The linear dynamic range of digital detection of enzyme labels by SiMoA is determined by the ability to distinguish “on” and “off” wells. At low ratios of enzyme-to-beads (less than about 1:10), Poisson statistics show that the only statistically significant populations of beads are those with zero and one enzymes. Single enzymes can be detected provided that sufficient beads are interrogated and the number of active beads rises above the Poisson noise of counting active beads. At higher ratios of enzyme-to-beads (greater than about 1:10), the fraction of active beads becomes much higher, and Poisson statistics show that there are a significant number of beads with multiple enzymes. To quantitate the number of detected enzymes and maintain linearity in the sub-populations of beads with multiple enzymes, we use Poisson statistics to convert the number of active beads to the number of detected enzymes (see Supplementary Table 1).

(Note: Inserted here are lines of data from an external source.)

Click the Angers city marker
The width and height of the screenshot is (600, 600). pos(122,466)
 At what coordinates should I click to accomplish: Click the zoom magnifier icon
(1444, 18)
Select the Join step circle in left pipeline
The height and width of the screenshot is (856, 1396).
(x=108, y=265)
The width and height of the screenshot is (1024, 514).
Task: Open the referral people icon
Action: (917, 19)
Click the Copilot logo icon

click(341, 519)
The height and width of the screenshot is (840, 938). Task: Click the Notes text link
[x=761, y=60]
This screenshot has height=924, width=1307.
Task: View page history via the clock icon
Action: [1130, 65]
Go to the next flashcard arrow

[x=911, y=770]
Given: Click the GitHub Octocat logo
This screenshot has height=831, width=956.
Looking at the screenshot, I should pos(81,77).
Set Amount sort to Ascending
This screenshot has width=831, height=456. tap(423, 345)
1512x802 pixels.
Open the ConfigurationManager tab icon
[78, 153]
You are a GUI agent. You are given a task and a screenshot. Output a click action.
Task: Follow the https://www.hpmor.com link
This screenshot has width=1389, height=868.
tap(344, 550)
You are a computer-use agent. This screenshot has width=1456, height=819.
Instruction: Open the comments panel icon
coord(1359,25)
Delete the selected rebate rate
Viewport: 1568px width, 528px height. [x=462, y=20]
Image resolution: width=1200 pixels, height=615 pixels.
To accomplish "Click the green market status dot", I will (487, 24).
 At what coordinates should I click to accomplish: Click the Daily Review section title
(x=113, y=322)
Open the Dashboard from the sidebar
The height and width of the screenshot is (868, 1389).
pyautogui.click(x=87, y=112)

As the percentage of active beads approaches 50% (ratios of enzyme-to-beads greater than ~1:1.5), however, distinguishing “on” and “off” wells using image analysis software becomes challenging, and we reach a practical upper limit of the digital dynamic range. For example, the signal at 7 fM (~45% active) in Figure 2 deviates from linearity. As a result, the digital, linear dynamic range demonstrated here using 50,000 wells was from 3.5 fM down to 350 zM, i.e., about four logs. Provided that proteins are labeled using appropriate enzyme concentrations (see below), this dynamic range is sufficient for many clinical applications.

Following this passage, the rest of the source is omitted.